[WARNINGS]
link-id not found - [fmiosacomparativestudypartikernellandchapter1bootup|1
link-id not found - [fmiosacomparativestudypartikernellandchapter3scheduling|3
link-id not found - [fmiosacomparativestudypartikernellandchapter5memorymanagement|5
link-id not found - [fmiosacomparativestudypartikernellandchapter7deadlocks|7
link-id not found - [fmiosacomparativestudypartiiuserlandchapter8iolayers|8
link-id not found - [fmiosacomparativestudypartiiuserlandchapter10environmentlayer|10

Intro (I 1 2 3 4 5 6 7) (II 8 9 10 11) (D) (C) (B

I)

h1. Chapter 2: Processes/Threads

(If you want to destroy my sweater ...)

Processes (and threads) are one of the most significant resources of any computer, and managing them is one of the primary objectives when designing an operating system. This chapter is, therefore, one of the most important, and also one of the longest in the entire thesis.

h2. 1. Process

What is a process? Processes are essentially what one would consider a program that has started to execute: a process has instructions that are to be executed by the processor and has memory set aside to keep track of data and its state.

For instance, a word processor is considered a process. It sends instructions to the processor that result in formatting of text, spell checking, even reading-in from the keyboard. It also has some memory set aside to keep track of all of the user's text.

Now, let's say the word processor supports hyperlinks, where you click a link and it'll open a web browser for you. In this case, the word processor starts another process, the web browser. The web browser has its own instructions it needs executed. It also has its own memory to hold web pages, etc. The word processor and the web browser are two distinct processes. Their code is separate, their global data areas are separate, and their stack areas (where local variables are stored) must be separate. Each is a computing entity unto its own. Each is "independent" of the other and may be run in random order by the OS scheduler. In fact, the OS may run each in interwoven bursts of time, making it appear to the user that both are running simultaneously!

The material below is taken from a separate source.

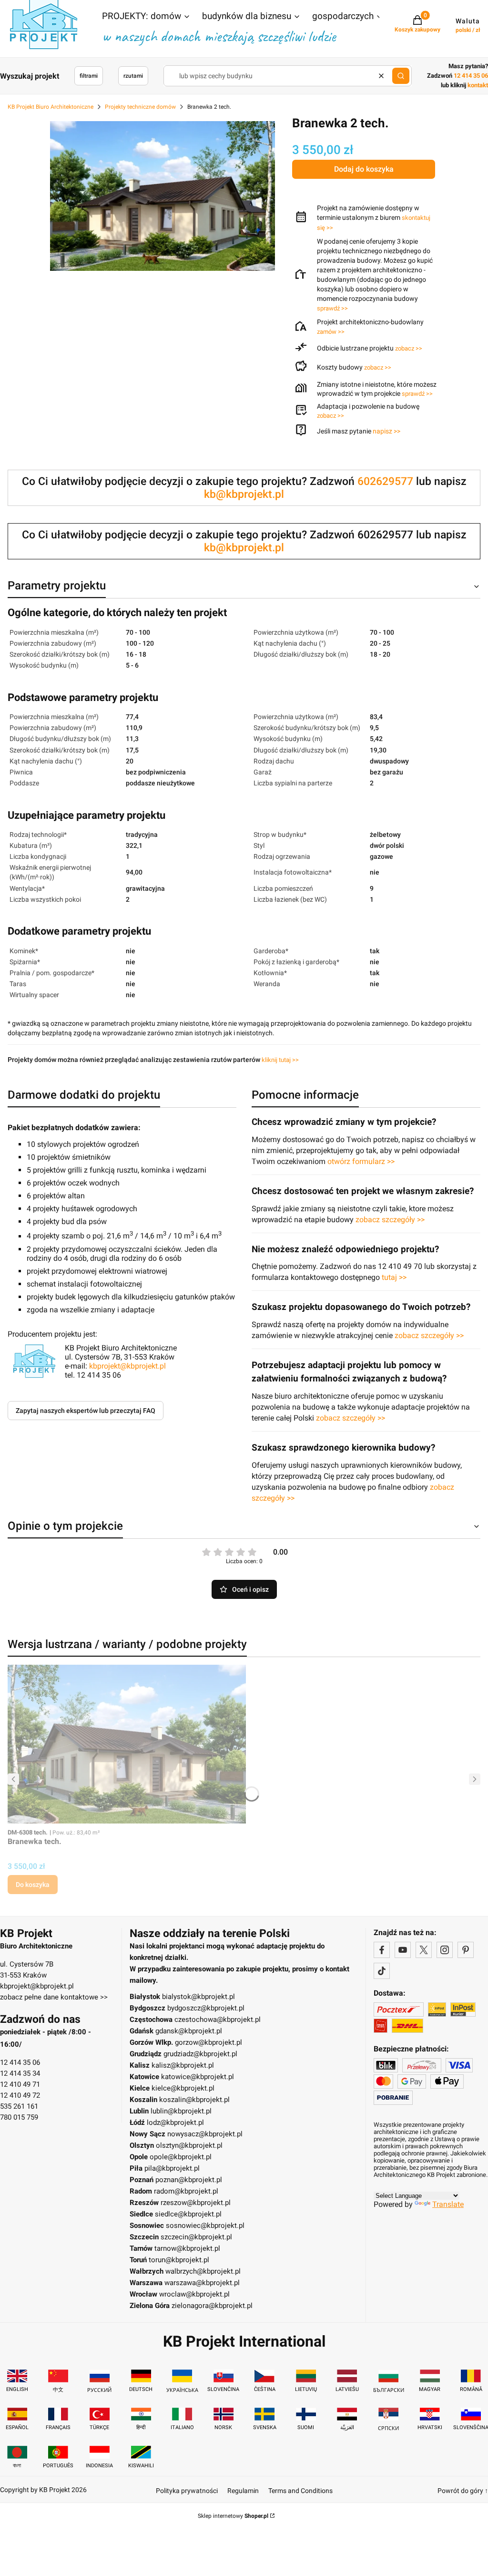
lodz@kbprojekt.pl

This is an example of multiprogramming.

Whereas the example web browsers and word processors may alternate execution and continue to present simultaneously changing data to the user, some processes are intended as background processes. These are called daemons. These processes do not interact directly with humans but handle other external events, such as mail arrivals, network connections from external hosts, the "plugging in" of PCMCIA cards, etc.

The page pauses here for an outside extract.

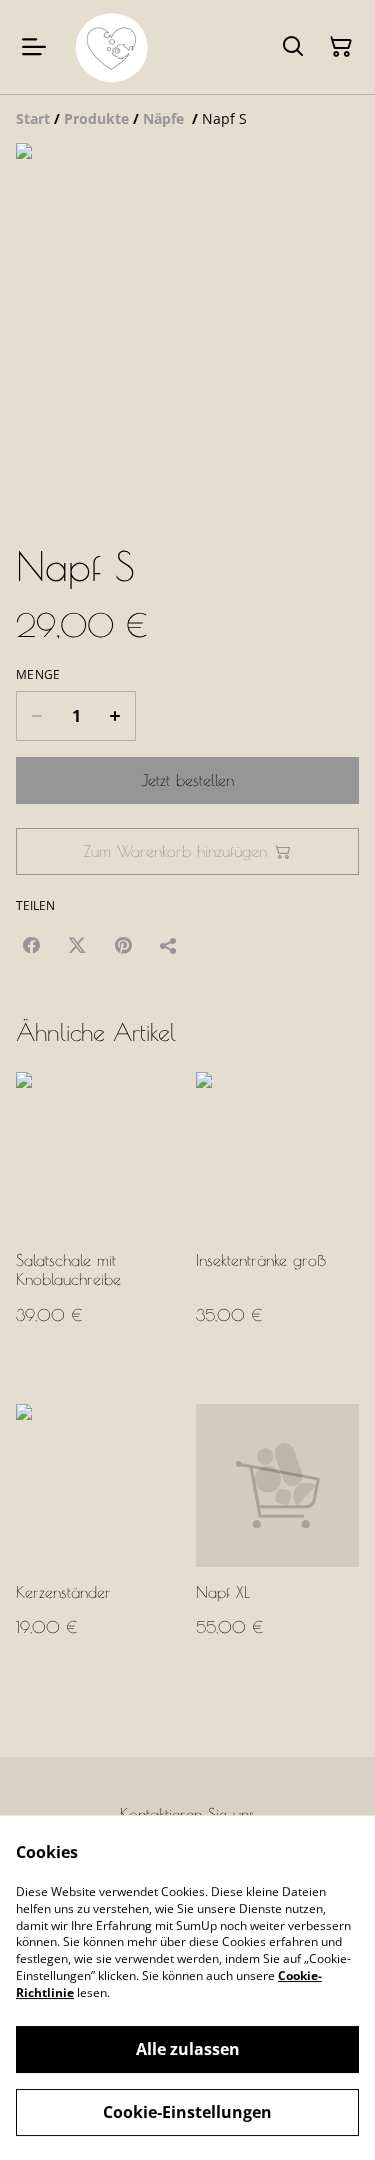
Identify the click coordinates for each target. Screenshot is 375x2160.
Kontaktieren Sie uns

It is the job of the OS to control processes and schedule each one's use of the processor. These stints of processor usage by each process may be short, measured in milliseconds (msec), yet add up in the end to complete whole tasks. Since they are so quick to the human eye, we may see the results of two (or more) running tasks at roughly the same time. The scheduling of these processes is handled by the OS component called the scheduler. Scheduling is a complicated endeavor that requires complex algorithms. Each OS will implement its scheduler differently and Chapter 3 covers a few examples of scheduling algorithms.

Keeping track of processes is important. A table is maintained within the kernel that has entries for each process. These entries contain everything that the process needs while running: instruction pointer, registers (temporary holding space for data the processor uses when executing a process), stack pointer, process state, priority, scheduler data, etc. When the kernel switches from one process to the next, it saves all of these data about the currently running process into their spot in the table, essentially freezing the process in place. The kernel then loads info about the next process into the processor and runs it. This change is transparent to the process itself. All of its registers are there; its stack is still the same; its files are still open when it is chosen to run again in the future. This procedure, called a context switch, is effective in multitasking between multiple processes, but it may be costly, in terms of processor time.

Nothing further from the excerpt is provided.